Begin Input data

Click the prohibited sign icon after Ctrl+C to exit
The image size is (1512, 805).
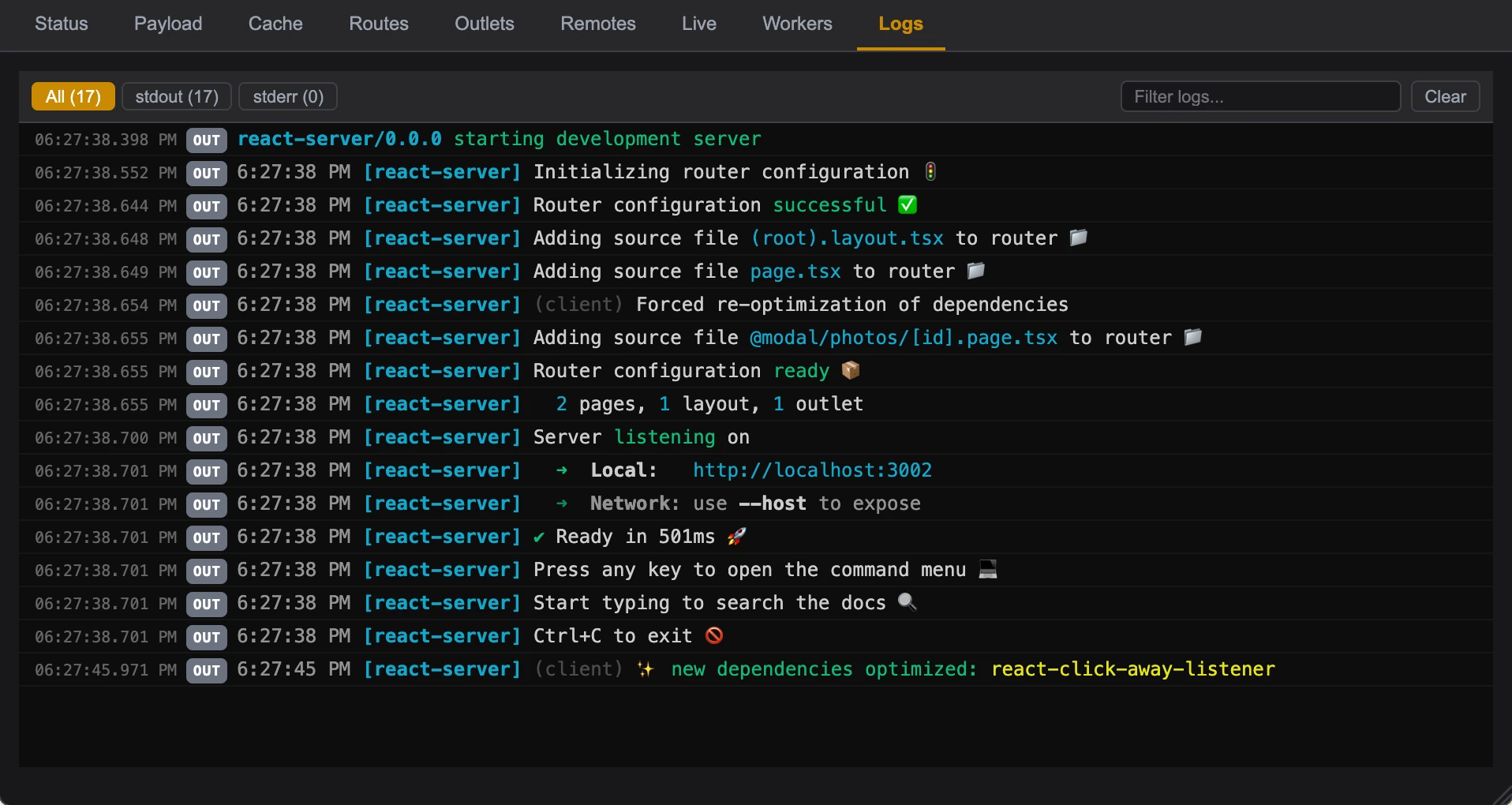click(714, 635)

End Input data
Begin Input data

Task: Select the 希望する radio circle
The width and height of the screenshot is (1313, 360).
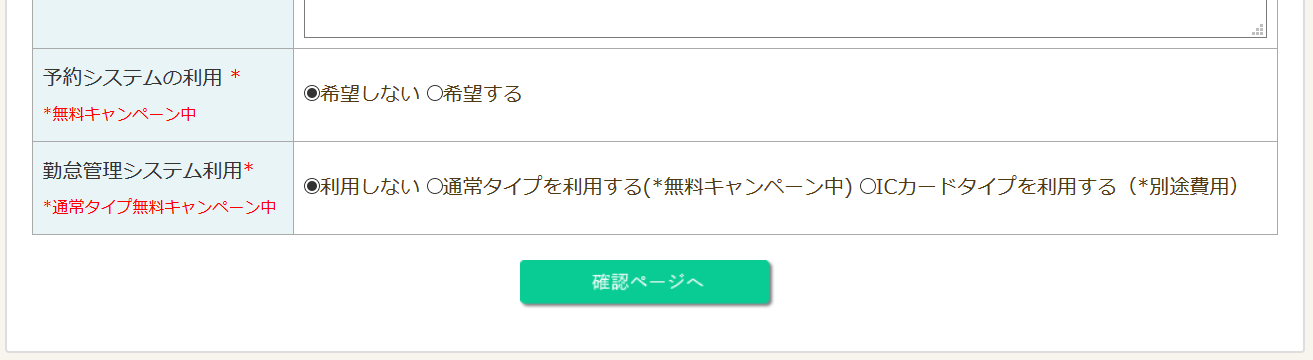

End Input data

• What the exercise asks
Rewrite everything in the listing from the line containing "Task: Select the 希望する radio circle" down to the line containing "The width and", swapping "circle" for "button" and changing nothing else. Give only those lines.

• Solution
Task: Select the 希望する radio button
The width and height of the screenshot is (1313, 360).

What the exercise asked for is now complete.